### What you need to do
A – Decide whether each statement agrees with the Liberty Media excerpt below. Answer yes or no for each, and quote the words from the excerpt that decide it.
(i) The discussion is meant to be read together with the Annual Report on Form 10-K for the year ended December 31, 2017.
(ii) The company commits to sending out updates to its forward-looking statements.
(iii) Note 3 gives an overview of new accounting standards.
B – Please set down a passage from the Liberty Media excerpt below word for word. Begin at the words "The information contained" and stop after "context otherwise requires).".

For additional risk factors, please see Part I, Item 1A. Risk Factors of our Annual Report on Form 10-K for the year ended December 31, 2017. Any forward-looking statements and such risks, uncertainties and other factors speak only as of the date of this Quarterly Report, and we expressly disclaim any obligation or undertaking to disseminate any updates or revisions to any forward-looking statement contained herein, to reflect any change in our expectations with regard thereto, or any other change in events, conditions or circumstances on which any such statement is based.

The following discussion and analysis provides information concerning our results of operations and financial condition. This discussion should be read in conjunction with our accompanying condensed consolidated financial statements and the notes thereto and our Annual Report on Form 10-K for the year ended December 31, 2017. See note 2 in the accompanying condensed consolidated financial statements for an overview of new accounting standards that we have adopted or that we plan to adopt that have had or may have an impact on our financial statements.

The information contained herein relates to Liberty Media Corporation and its controlled subsidiaries ("Liberty," the "Company," "we," "us," or "our" unless the context otherwise requires).

### Information provided
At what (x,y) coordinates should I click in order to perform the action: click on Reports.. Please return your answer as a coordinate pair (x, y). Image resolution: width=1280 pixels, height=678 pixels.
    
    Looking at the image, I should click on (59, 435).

### Outputs
A –
(i) Yes: "This discussion should be read in conjunction with our accompanying condensed consolidated financial statements and the notes thereto and our Annual Report on Form 10-K for the year ended December 31, 2017."
(ii) No: "we expressly disclaim any obligation or undertaking to disseminate any updates or revisions to any forward-looking statement contained herein"
(iii) No: "See note 2 in the accompanying condensed consolidated financial statements for an overview of new accounting standards"

B –
The information contained herein relates to Liberty Media Corporation and its controlled subsidiaries ("Liberty," the "Company," "we," "us," or "our" unless the context otherwise requires).